# TEXTO PARA LEITURA
>>
A proteção à penetração e propagação da água nos cabos ópticos é uma característica extremamente importante para o desempenho e tempo de vida das fibras ópticas, mas também afeta diretamente aspectos da sua instalação. É muito freqüente não ser levada em consideração pelos profissionais responsáveis pela definição e escolha dos cabos ópticos. Quando considerada surge então a dúvida: qual cabo óptico definir para implantar na rede, isto é: geleado, seco ou totalmente seco? Eis a questão para a qual que pretendo trazer algumas informações e opiniões.
Qual é o problema da presença de água no interior dos cabos ópticos?
Existem algumas situações onde o núcleo do cabo óptico e fibras podem ficar expostos à presença de água. Por exemplo, pode ocorrer uma abertura acidental da capa, por linha de pipa, roedor, abrasão com ferramenta de corte, etc. Outro ponto vulnerável são as caixas de emendas, que se não forem de boa qualidade e/ou mal montadas, podem beber água, conforme jargão utilizado pelo pessoal de campo.
O problema de água no interior dos cabos ópticos está relacionado com o desempenho das fibras ópticas. Importante recordarmos que as fibras ópticas são constituídas de um núcleo e uma casca de sílica vítrea, revestidas com duas camadas de resina acrílica, denominadas de revestimento primário.
Figura 1 – Estrutura da Fibra Óptica de Sílica (Monomodo e Multimodo)
A água é uma substancia altamente corrosiva para a sílica e sua presença é responsável pelo crescimento de microtrincas, que normalmente existem na superfície da casca de sílica das fibras ópticas. Este crescimento reduz a resistência mecânica das fibras ópticas e pode ser ainda mais crítico se estiverem sob tensão, como tração e/ou curvaturas, podendo levá-la a ruptura em curto espaço de tempo. A água também pode prejudicar a adesão do revestimento primário à sílica, causando microcurvaturas, que resultarão em aumento da atenuação óptica ao longo do tempo.
<<
# DADOS FORNECIDOS
>>
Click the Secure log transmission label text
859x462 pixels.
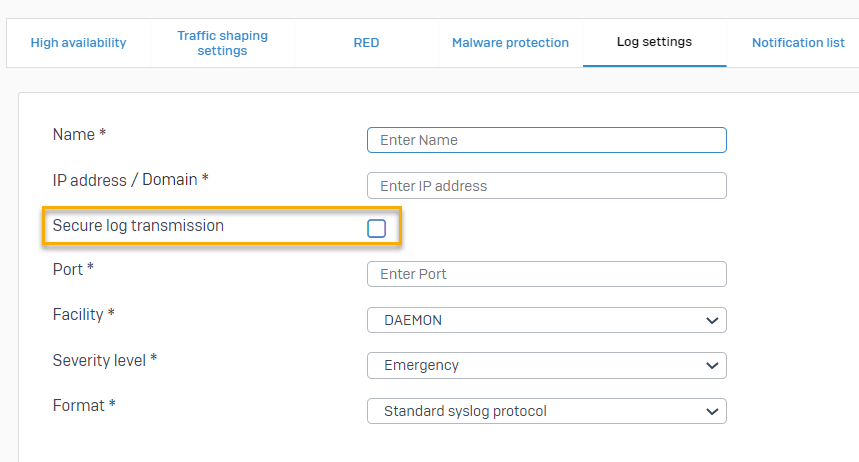pyautogui.click(x=138, y=226)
<<
# REQUISITOS DA TAREFA
- a) Transcreva sem alterações o trecho do texto sobre cabos ópticos que vai de "A proteção à" até "informações e opiniões.".
- b) Por favor, indique de que são constituídas as fibras ópticas segundo o texto sobre cabos ópticos.

# CONJUNTO DE RESPOSTAS
- a)
A proteção à penetração e propagação da água nos cabos ópticos é uma característica extremamente importante para o desempenho e tempo de vida das fibras ópticas, mas também afeta diretamente aspectos da sua instalação. É muito freqüente não ser levada em consideração pelos profissionais responsáveis pela definição e escolha dos cabos ópticos. Quando considerada surge então a dúvida: qual cabo óptico definir para implantar na rede, isto é: geleado, seco ou totalmente seco? Eis a questão para a qual que pretendo trazer algumas informações e opiniões.

- b) De um núcleo e uma casca de sílica vítrea, revestidas com duas camadas de resina acrílica, denominadas de revestimento primário.